(Target pointing data)
========================

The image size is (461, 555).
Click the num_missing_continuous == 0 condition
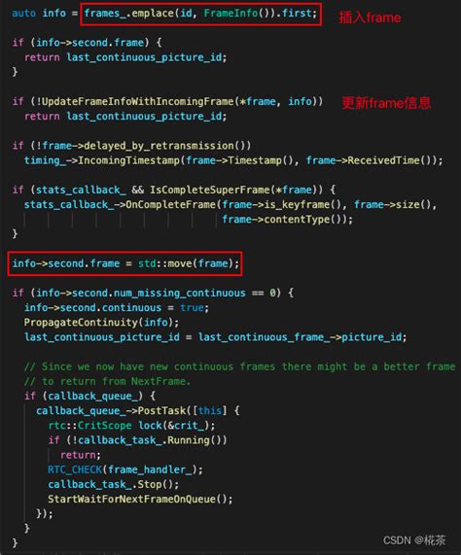point(156,293)
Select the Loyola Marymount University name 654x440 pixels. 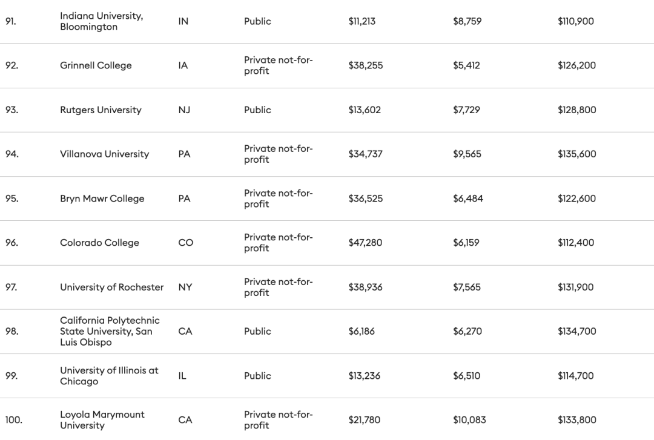coord(102,420)
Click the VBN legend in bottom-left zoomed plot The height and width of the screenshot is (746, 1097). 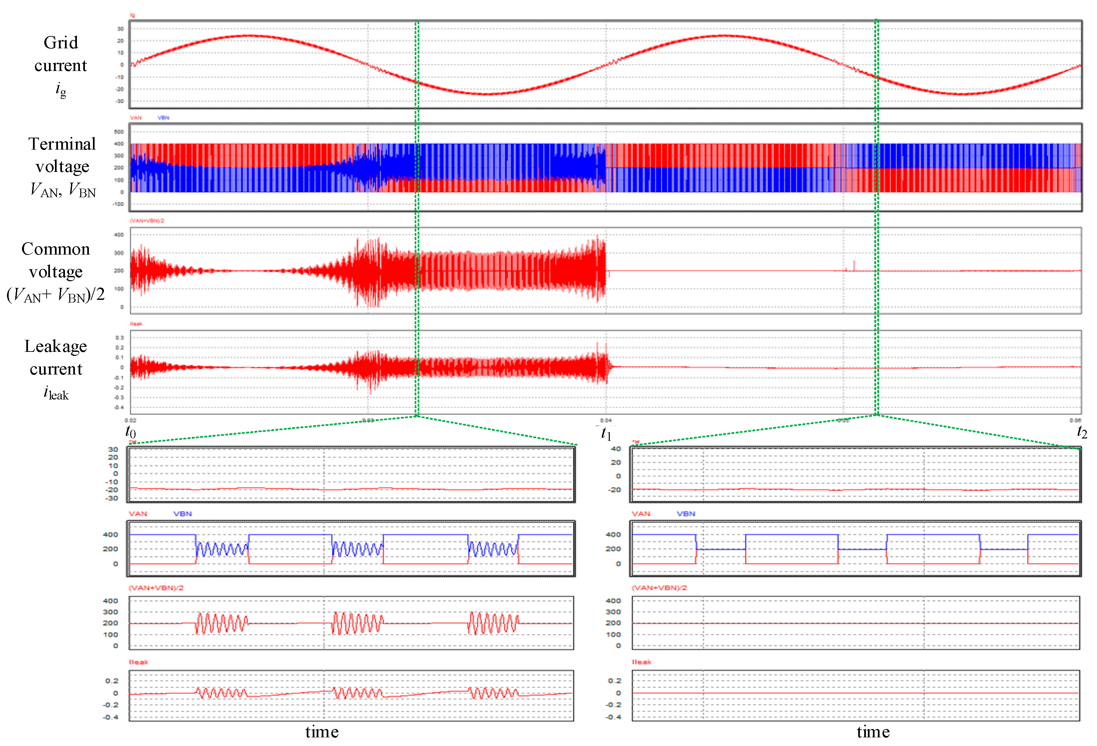click(x=182, y=514)
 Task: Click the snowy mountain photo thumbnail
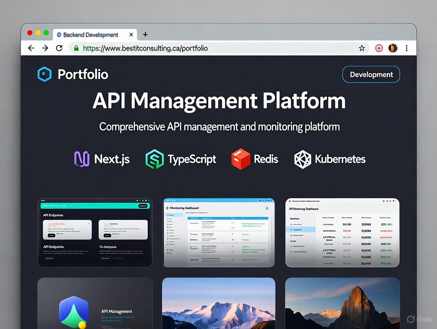pos(219,308)
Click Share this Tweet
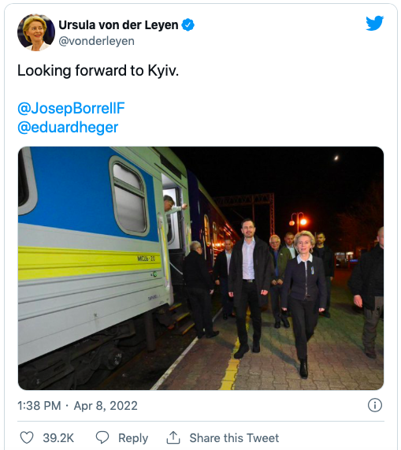 [x=234, y=438]
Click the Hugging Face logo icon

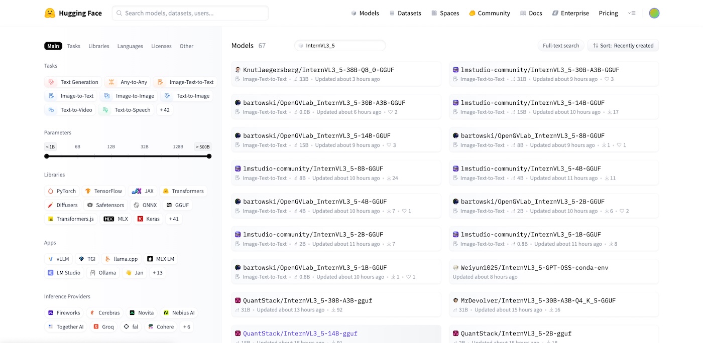(x=50, y=13)
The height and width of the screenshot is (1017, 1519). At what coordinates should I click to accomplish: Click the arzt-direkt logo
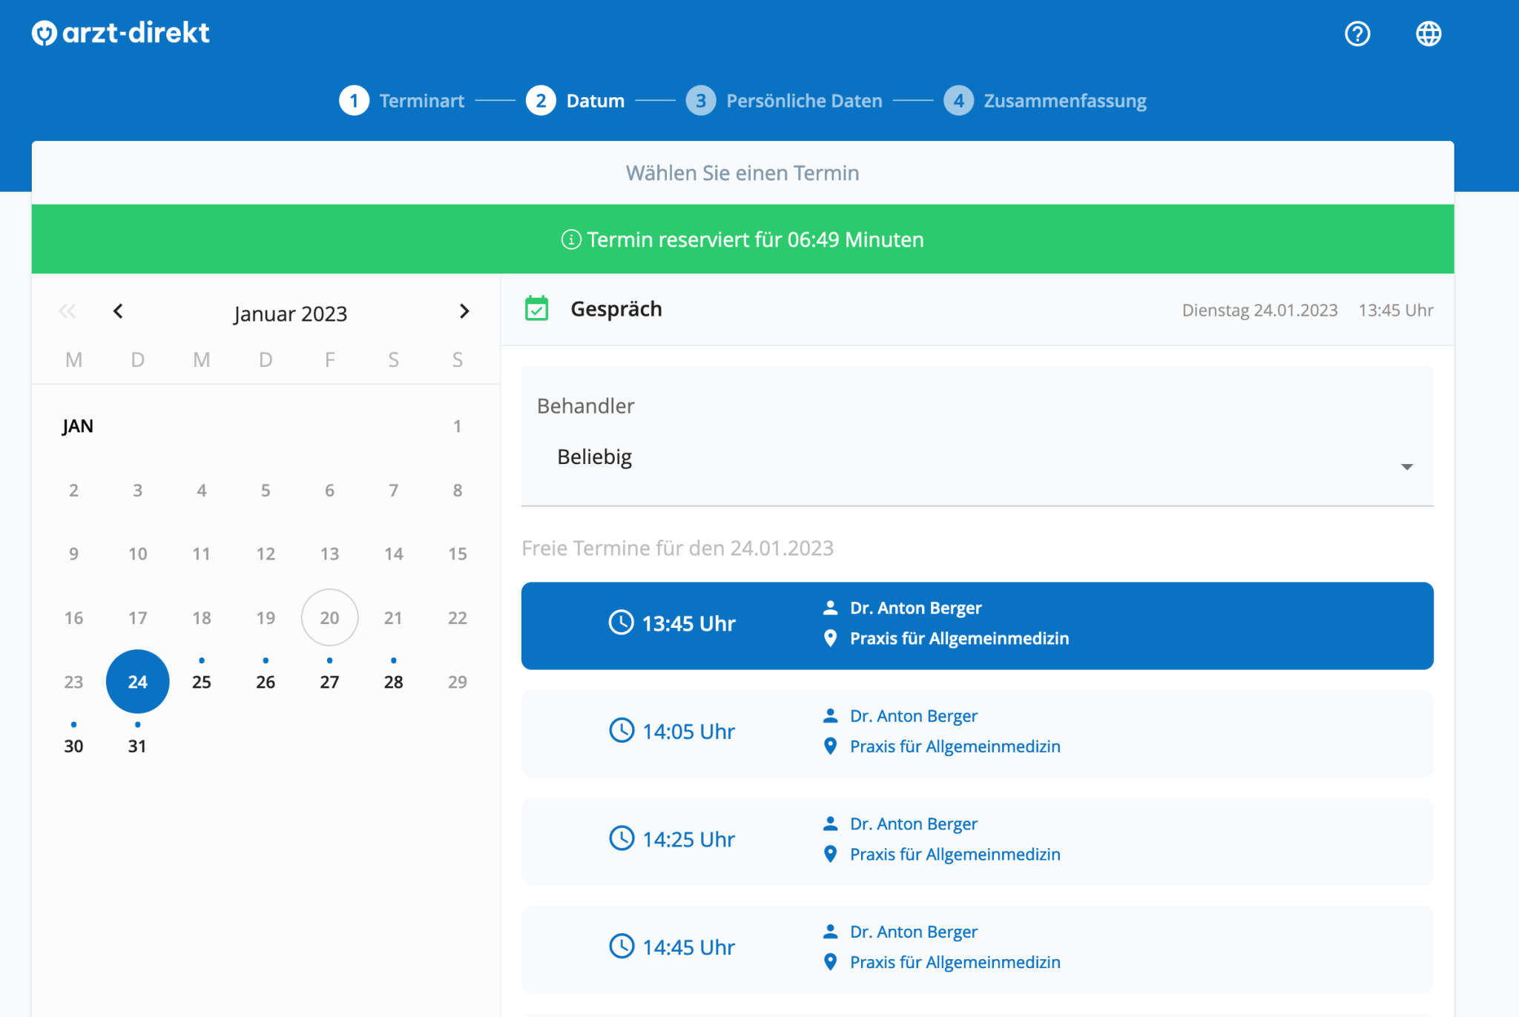[x=121, y=33]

========================

• EXERCISE PROMPT
Count the lines in the rows above that contain the string "logo", treating uppercase and lowercase as different, and reply with the number alone.

• EXERCISE OUTPUT
2